**TASK MATERIAL:**

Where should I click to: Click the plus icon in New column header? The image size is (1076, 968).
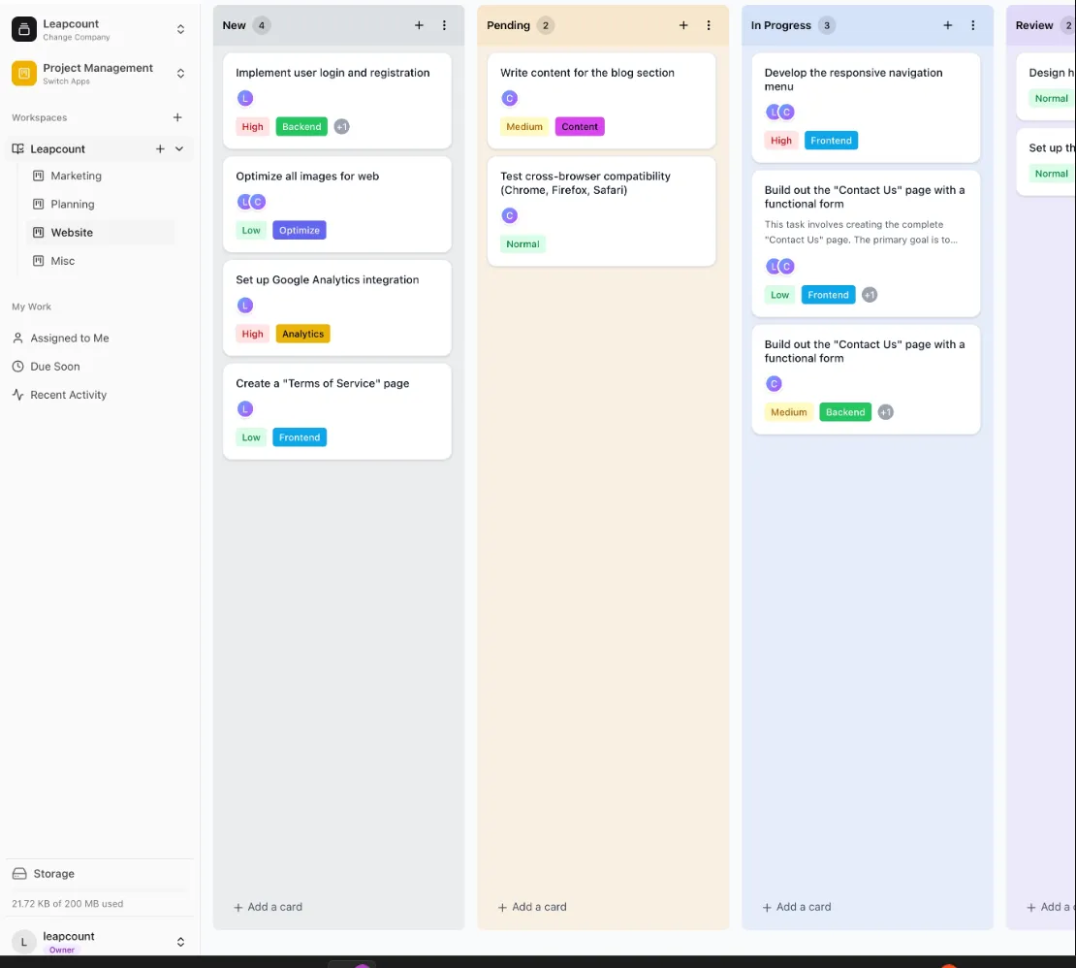419,26
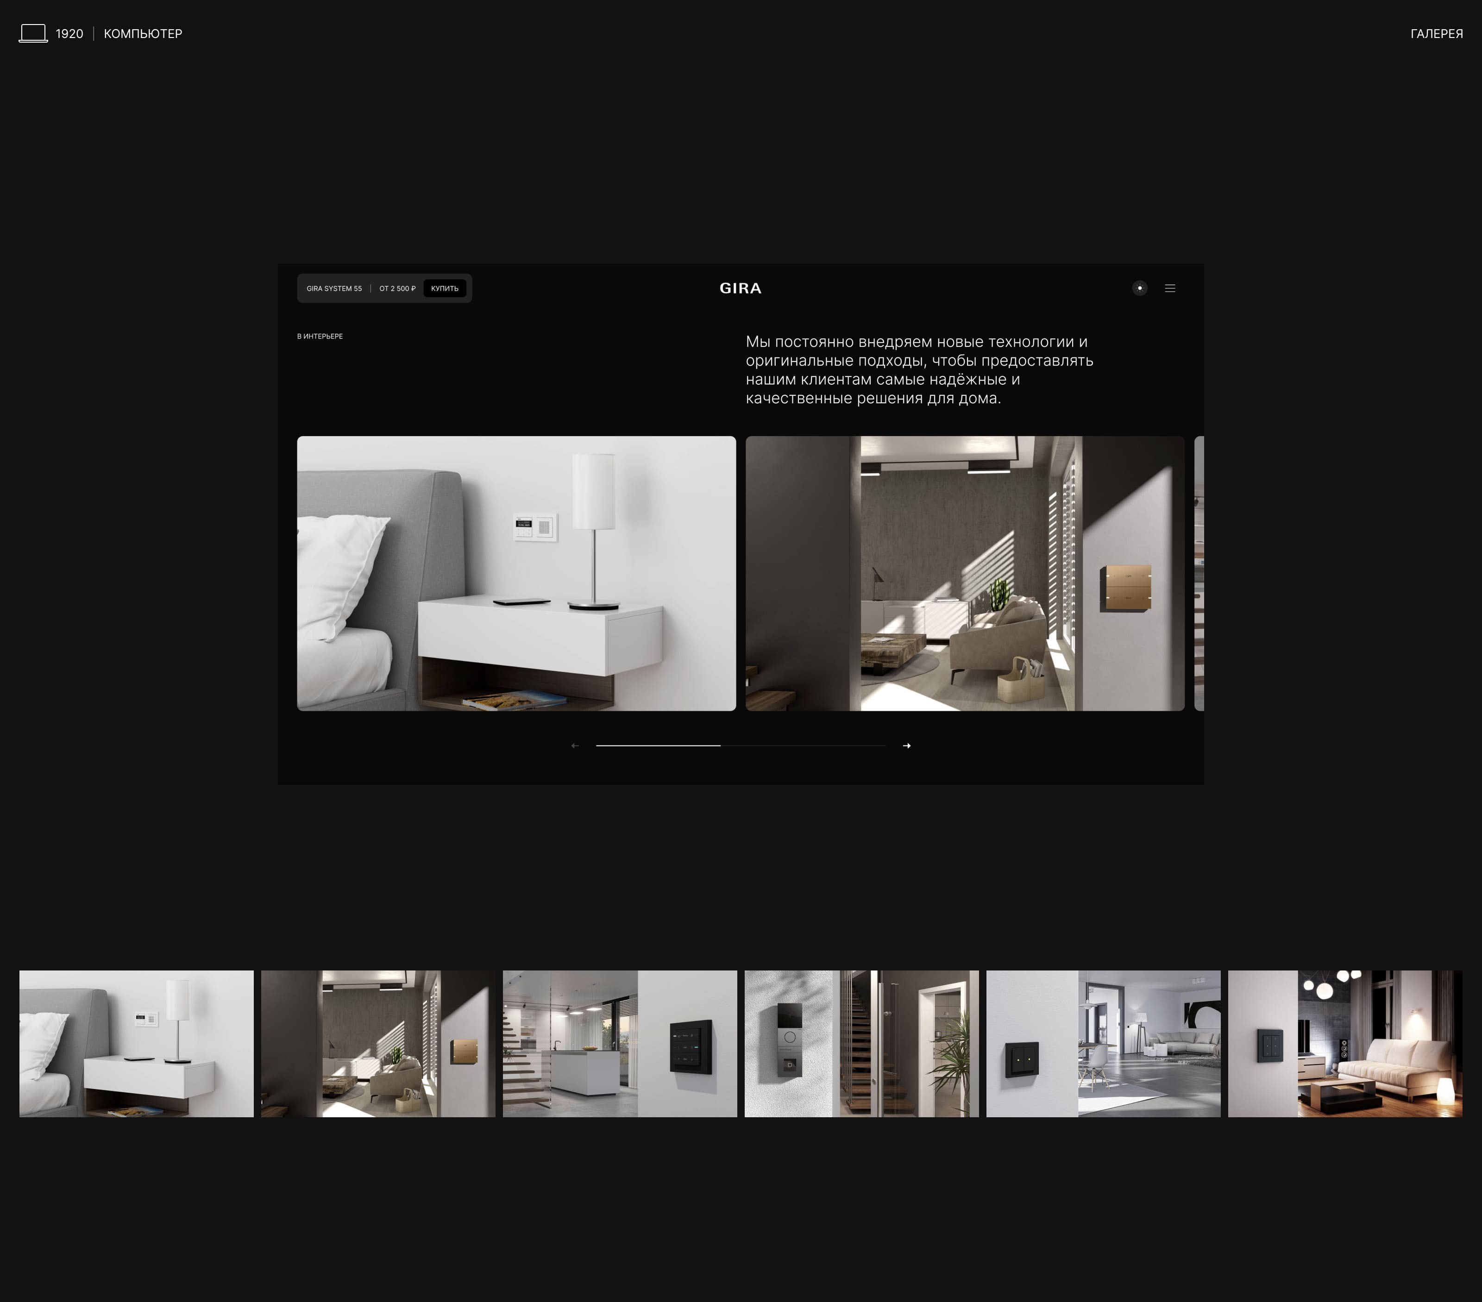Image resolution: width=1482 pixels, height=1302 pixels.
Task: Open the hamburger menu icon
Action: tap(1170, 289)
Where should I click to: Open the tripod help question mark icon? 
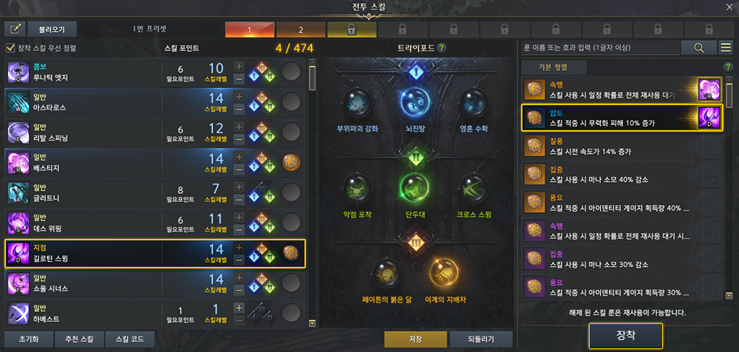click(x=441, y=47)
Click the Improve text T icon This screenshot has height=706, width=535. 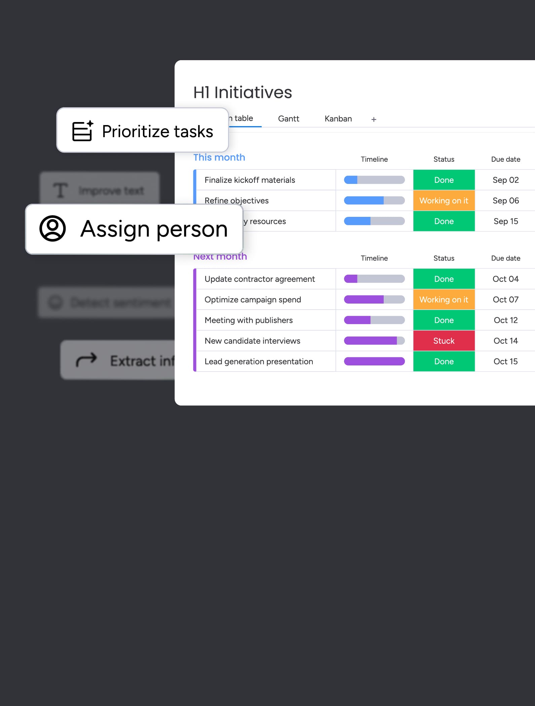tap(61, 190)
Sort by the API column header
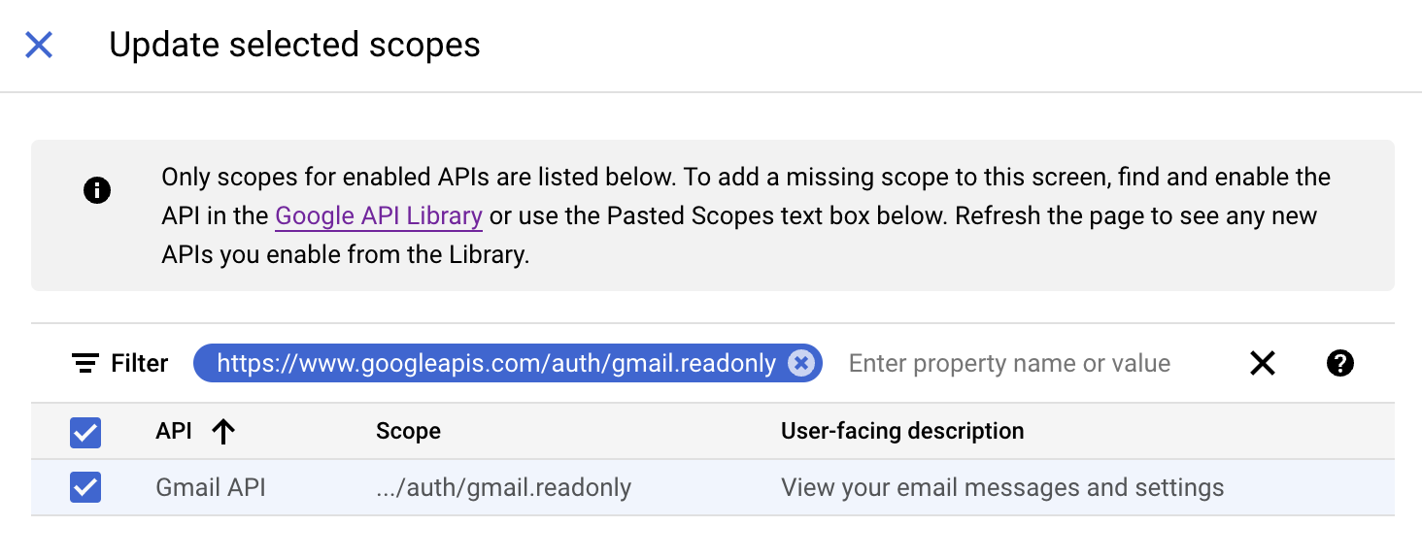This screenshot has width=1422, height=559. [174, 431]
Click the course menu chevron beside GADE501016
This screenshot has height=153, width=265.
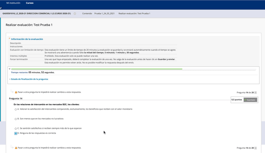pyautogui.click(x=75, y=14)
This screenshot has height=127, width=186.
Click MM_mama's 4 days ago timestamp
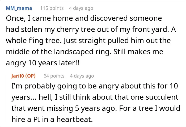[81, 8]
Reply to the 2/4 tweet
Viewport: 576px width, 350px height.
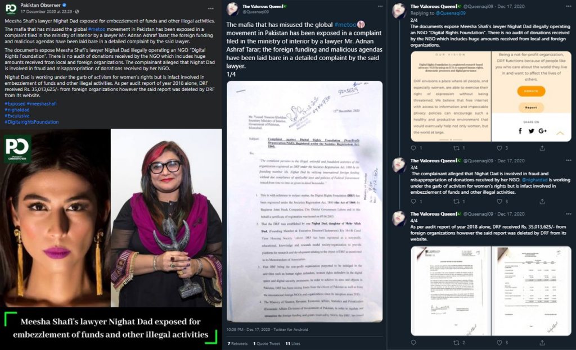(413, 148)
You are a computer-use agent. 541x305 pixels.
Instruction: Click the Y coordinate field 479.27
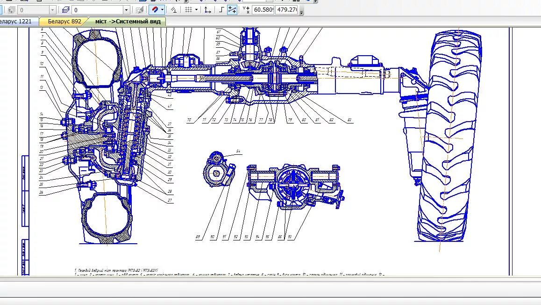pos(287,10)
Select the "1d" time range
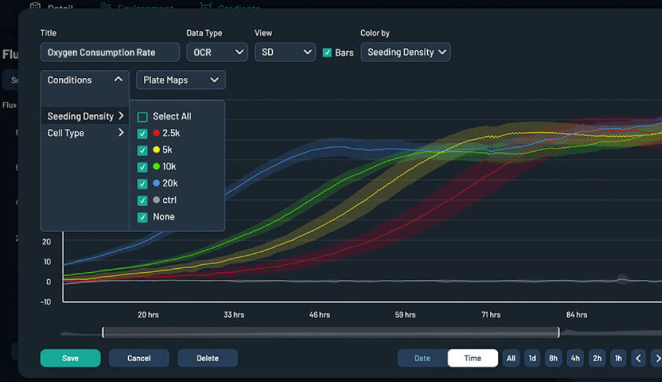 (532, 358)
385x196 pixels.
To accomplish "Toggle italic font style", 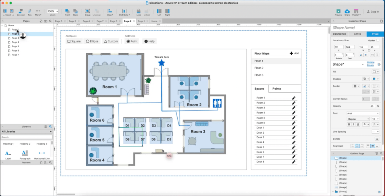I will click(354, 124).
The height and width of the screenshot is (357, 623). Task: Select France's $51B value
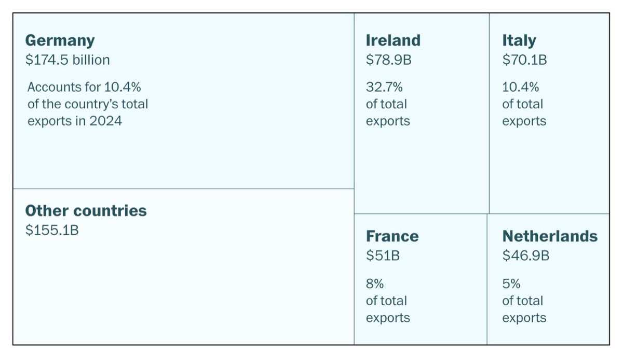pyautogui.click(x=383, y=255)
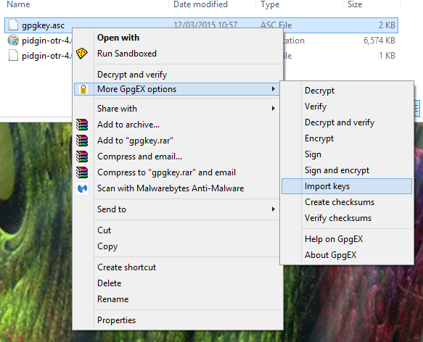
Task: Sort by the Date modified column header
Action: (200, 4)
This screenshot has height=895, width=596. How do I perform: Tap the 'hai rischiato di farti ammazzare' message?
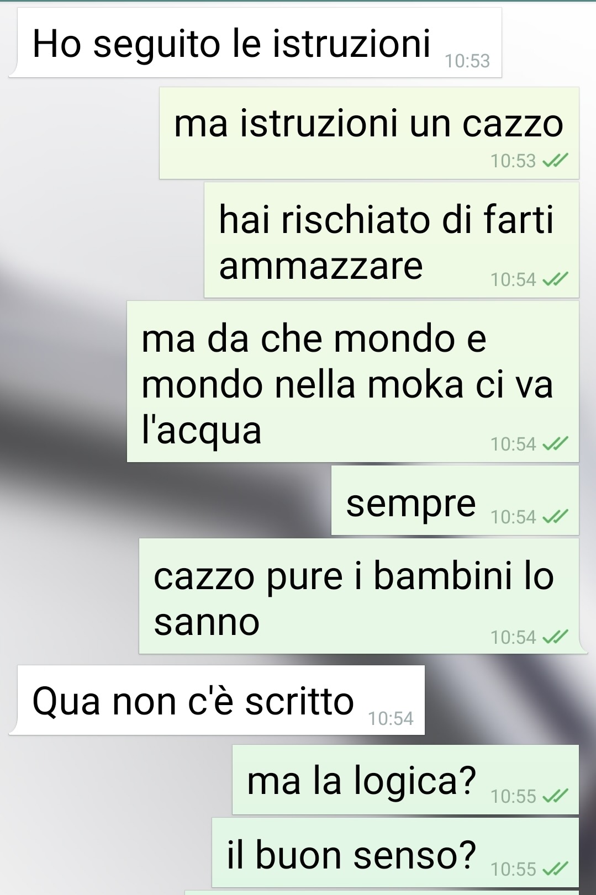[392, 240]
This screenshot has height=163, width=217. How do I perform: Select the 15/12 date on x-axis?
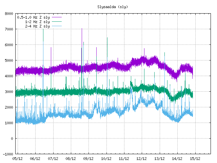click(195, 159)
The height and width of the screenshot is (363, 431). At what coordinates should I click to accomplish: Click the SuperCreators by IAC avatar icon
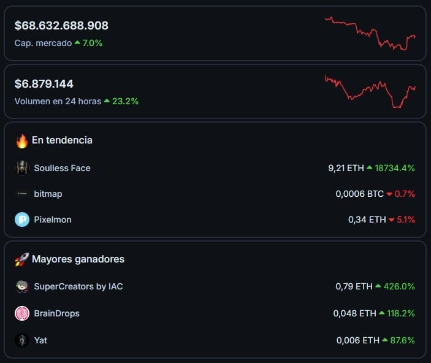pos(22,286)
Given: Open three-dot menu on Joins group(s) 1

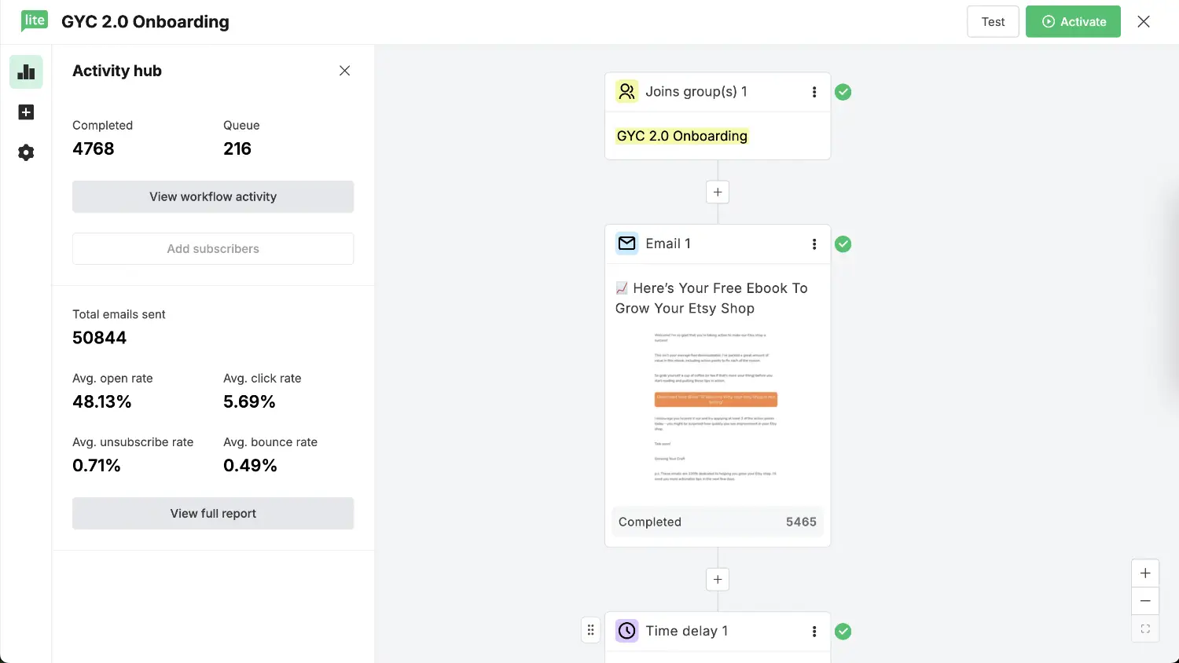Looking at the screenshot, I should pos(814,92).
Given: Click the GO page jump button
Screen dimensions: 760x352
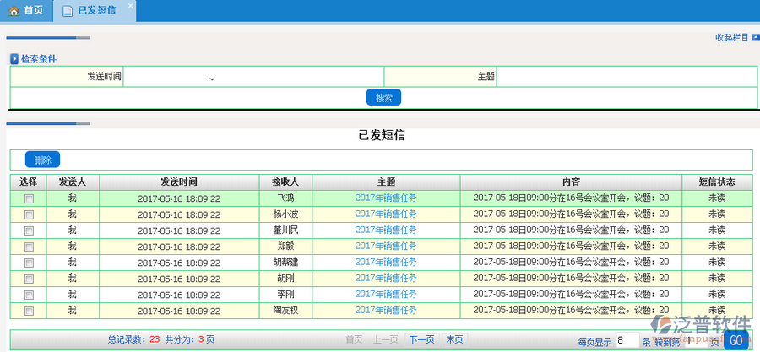Looking at the screenshot, I should pyautogui.click(x=736, y=341).
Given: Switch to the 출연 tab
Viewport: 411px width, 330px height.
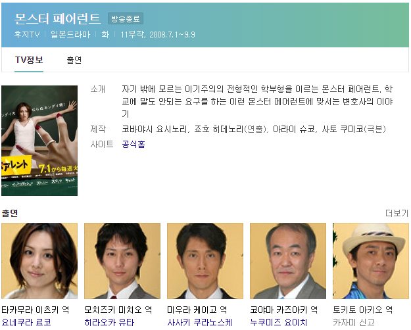Looking at the screenshot, I should click(74, 60).
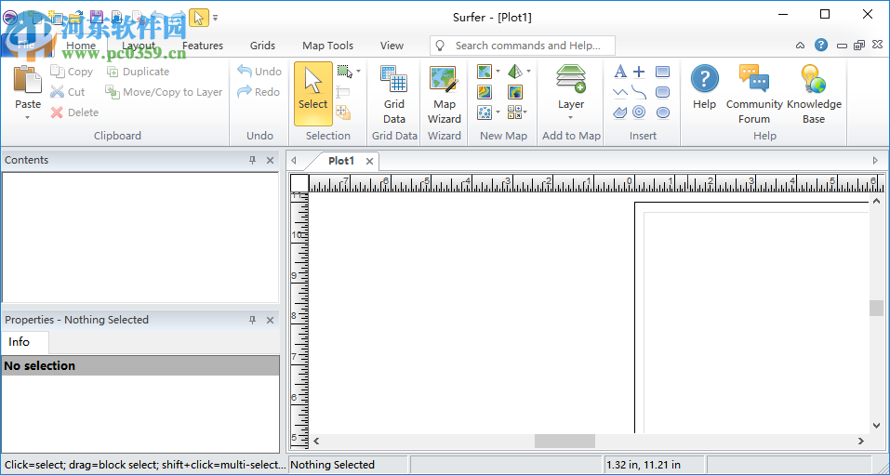This screenshot has width=890, height=475.
Task: Pin the Contents panel
Action: [252, 160]
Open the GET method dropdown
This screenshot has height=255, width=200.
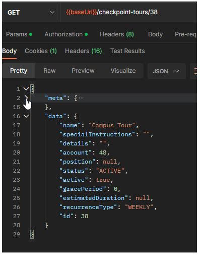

**DIRECTIVE:**
Put everything above, from the line containing "This screenshot has height=895, width=596." down to the last line, into a numbered list, with blank lines skipped and the pictures left out.

**FINISHED EXERCISE:**
1. This screenshot has height=895, width=596. How do I perform: Tap the 'hai rischiato di farti ammazzare' message?
2. [392, 240]
3. This screenshot has height=163, width=217. How do I perform: Select the 15/12 date on x-axis?
4. click(195, 159)
5. The height and width of the screenshot is (363, 431). At what coordinates should I click to accomplish: Click the SuperCreators by IAC avatar icon
6. pos(22,286)
7. Given: Open three-dot menu on Joins group(s) 1
8. Looking at the screenshot, I should pos(814,92).
9. Given: Click the GO page jump button
10. Screen dimensions: 760x352
11. Looking at the screenshot, I should pyautogui.click(x=736, y=341).
12. Given: Switch to the 출연 tab
13. Viewport: 411px width, 330px height.
14. Looking at the screenshot, I should click(74, 60).
15. This screenshot has width=890, height=475.
16. Task: Pin the Contents panel
17. Action: [252, 160]
18. Open the GET method dropdown
19. This screenshot has height=255, width=200.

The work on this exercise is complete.